Vivemos dias difíceis para o povo judeu em Israel e na diáspora. O 7 de outubro de 2023 será lembrado como uma das datas mais dolorosas de nossa história recente. Sentimentos de angústia, frustração, medo e raiva estão por toda parte nas conversas entre amigos, nas redes sociais, nos espaços comunitários. É quase impossível atravessar esse tempo sem ser afetado.

Em meio a esse cenário, li recentemente um artigo* do professor Steven Windmueller **, Ph.D., professor emérito do Hebrew Union College em Los Angeles. Compartilho aqui uma adaptação livre, com o intuito de ampliar o debate neste Tishá Be Av. Mantenho sua essência e propósito reflexivo, sem qualquer pretensão de autoria.

A guinada política de Israel para a direita nos últimos anos tem exposto uma fratura profunda, especialmente para judeus da diáspora. Israel sempre foi mais do que um Estado: representava um ideal um refúgio democrático baseado em valores éticos judaicos. Mas essa imagem tem sido abalada por políticas vistas como cada vez mais iliberais, desconectadas desse ideal.

Questões como a expansão dos assentamentos, o futuro incerto da Cisjordânia e de Gaza, e as tentativas de enfraquecer o Judiciário israelense fizeram muitos judeus sobretudo os mais jovens e progressistas, questionarem sua relação com Israel. Para alguns, essas ações não são apenas moralmente indefensáveis, mas emocionalmente alienantes, afastando-os do sionismo e da vida comunitária judaica.

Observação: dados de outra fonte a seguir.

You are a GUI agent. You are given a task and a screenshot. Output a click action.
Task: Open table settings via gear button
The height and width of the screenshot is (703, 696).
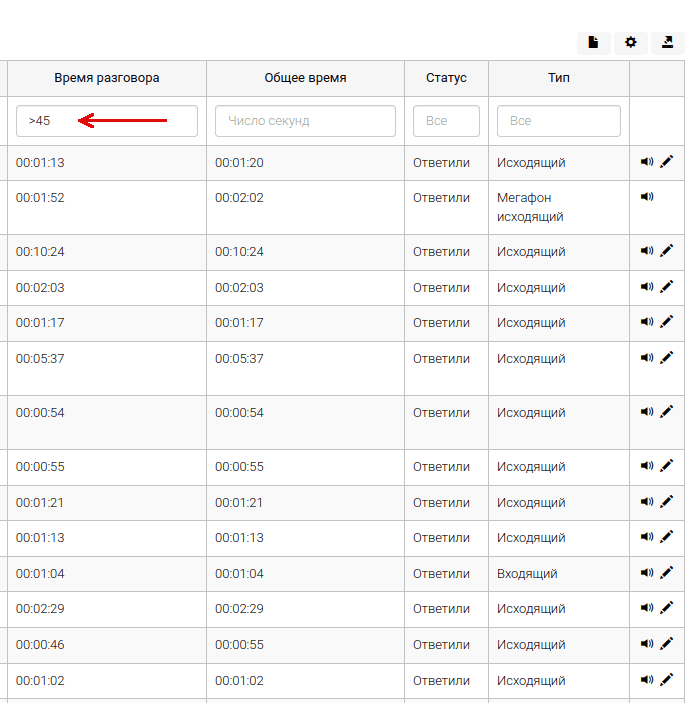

Ao mesmo tempo, há um segmento vocal da comunidade judaica que defende Israel de forma incondicional, tratando qualquer crítica como deslealdade ou até antissemitismo.

Essa tensão inibe o debate sincero: os críticos se calam por medo de rejeição; os defensores se sentem cada vez mais acuados. Essa paralisia é devastadora. Comunidades se fragmentam. Instituições hesitam em se posicionar. Relações com aliados históricos em especial com movimentos progressistas se desgastam. E a própria identidade judaica se torna motivo de confusão e conflito interno.

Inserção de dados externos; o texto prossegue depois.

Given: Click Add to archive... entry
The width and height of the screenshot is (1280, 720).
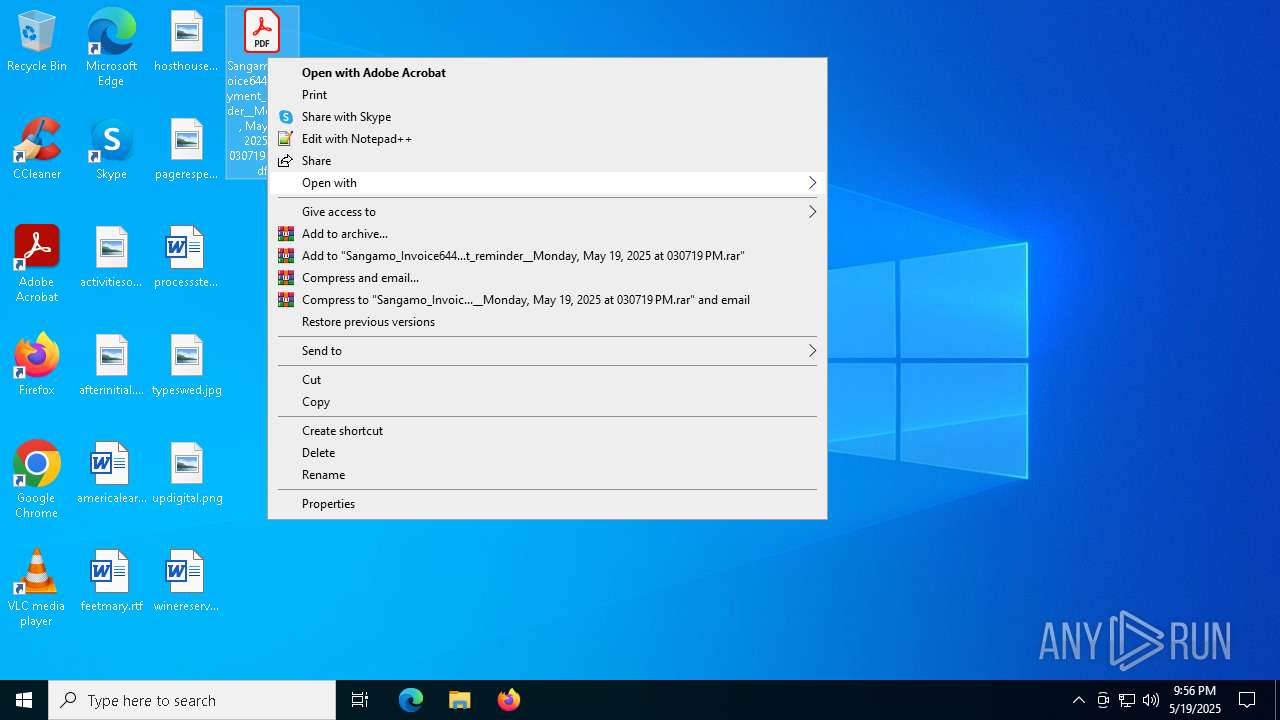Looking at the screenshot, I should (344, 234).
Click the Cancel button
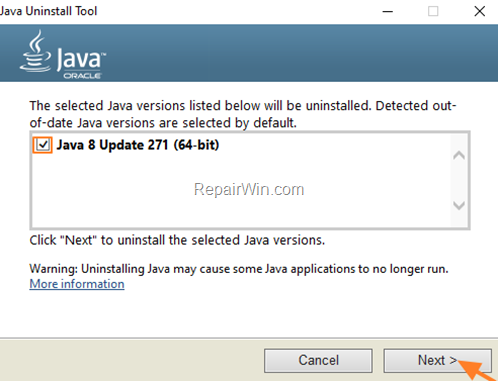498x381 pixels. pos(318,360)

Superar essa paralisia exige coragem, escuta e disposição para o desconforto. Significa reconhecer que amor a Israel não é incompatível com crítica construtiva. A tradição judaica sempre valorizou o debate, a pluralidade e o questionamento honesto. O que nos sustenta como povo não é a unanimidade, mas a disposição de caminhar juntos apesar das diferenças.

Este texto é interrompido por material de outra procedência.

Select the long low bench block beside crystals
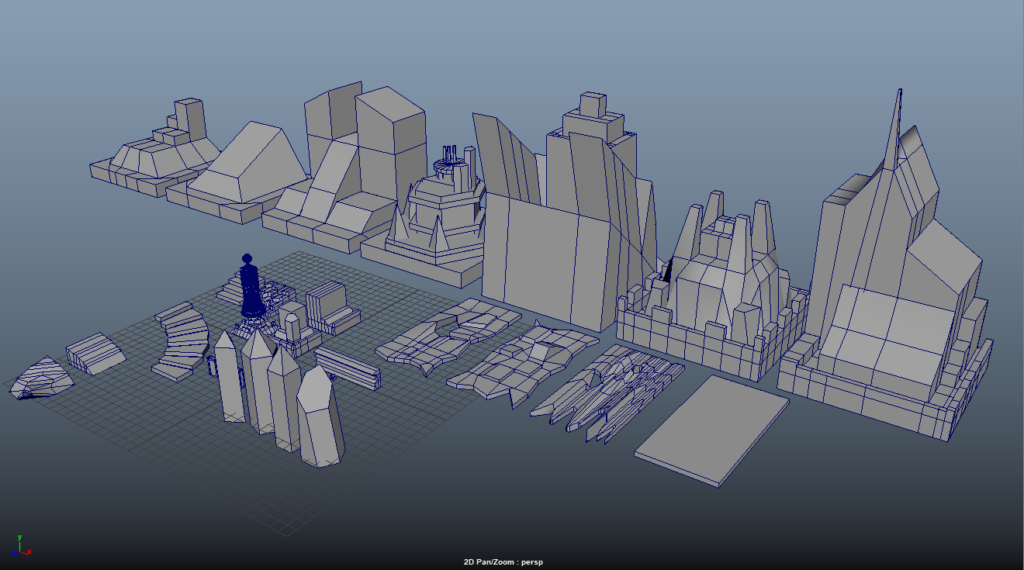 point(348,368)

Talvez o caminho esteja em recuperar a capacidade de escutar. Criar espaços onde judeus com visões distintas possam dialogar com respeito. Que as instituições comunitárias abracem a diversidade real de suas bases. Que reencontremos aliados dispostos a trabalhar conosco por valores comuns em Israel, no Brasil, no mundo.

Como engajar e reafirmar nosso compromisso com a democracia, a dignidade humana e a justiça? Esses valores não são periféricos: estão no centro do judaísmo que queremos viver e transmitir.

E qual seria o aprendizado histórico desta data?

Na resposta de outras perguntas:

Por que o Segundo Templo foi destruído? E por que o segundo exílio foi tão mais longo e doloroso que o primeiro?

O Talmud responde: durante a época do Segundo Templo, embora os judeus fossem observantes, eles se odiavam entre si. Estudavam a Torá corretamente, praticavam caridade, mas nutriam rancores, difamavam, e se alegravam com a desgraça alheia.

Nossos Sábios concluem que o ódio gratuito “sinat chinam” entre judeus é mais destrutivo que as transgressões da Torá ou até mesmo os pecados mais graves. O exílio prolongado é um reflexo dessa falha moral coletiva.

Unidade não significa pensar igual. Significa reconhecer que pertencemos uns aos outros, mesmo nas divergências. Quando judeus odeiam judeus quando rejeitam, atacam ou ignoram uns aos outros causam mais dano ao povo judeu do que qualquer inimigo externo poderia causar.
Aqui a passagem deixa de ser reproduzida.